Stored data:
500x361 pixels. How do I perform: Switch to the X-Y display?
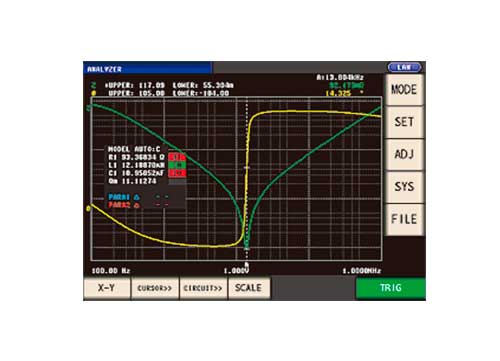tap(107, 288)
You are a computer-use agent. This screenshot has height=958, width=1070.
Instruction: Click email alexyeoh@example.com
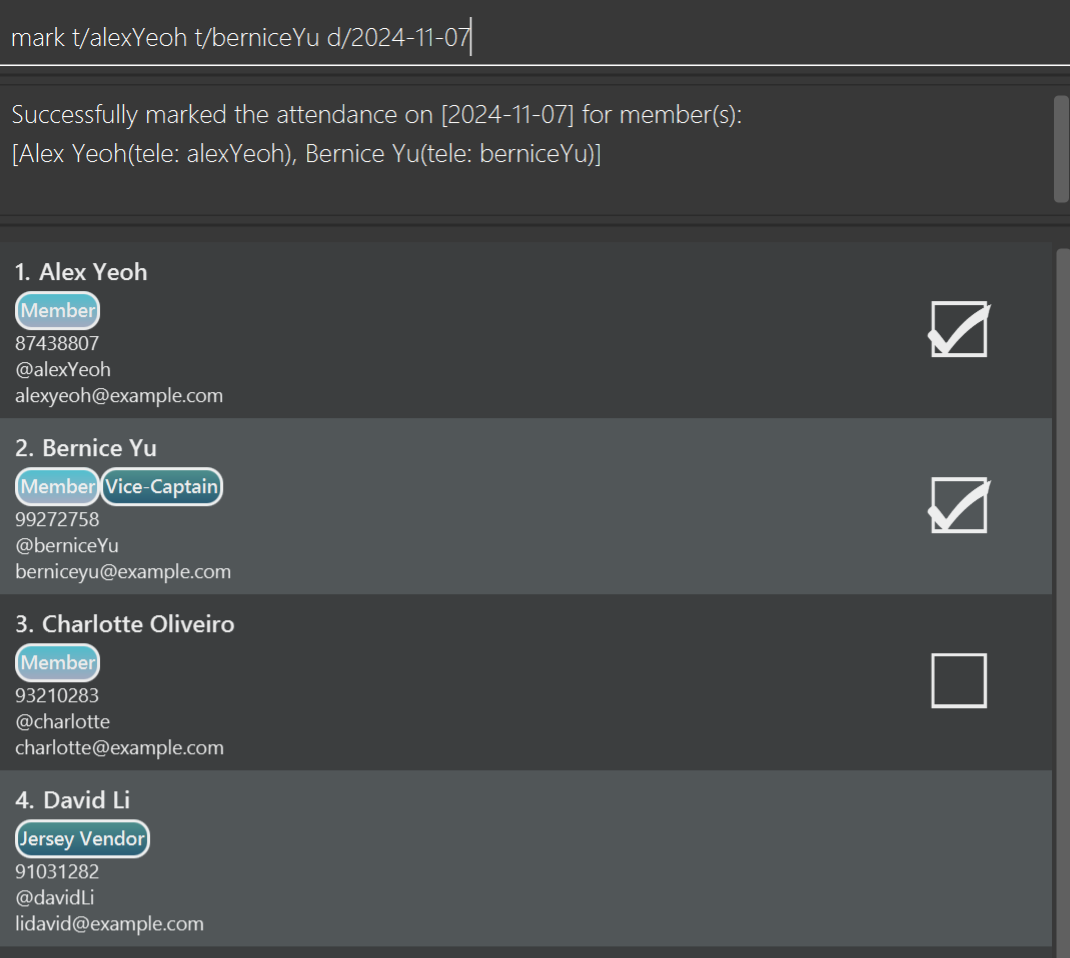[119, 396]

• **WORK INSTRUCTION**
Write out each entry exactly as given, but skip the pictures.

• **ANSWER FOR THE TASK**
500x361 pixels. How do I perform: Switch to the X-Y display?
tap(107, 288)
You are a computer-use agent. This screenshot has height=958, width=1070.
Instruction: Click email alexyeoh@example.com
[119, 396]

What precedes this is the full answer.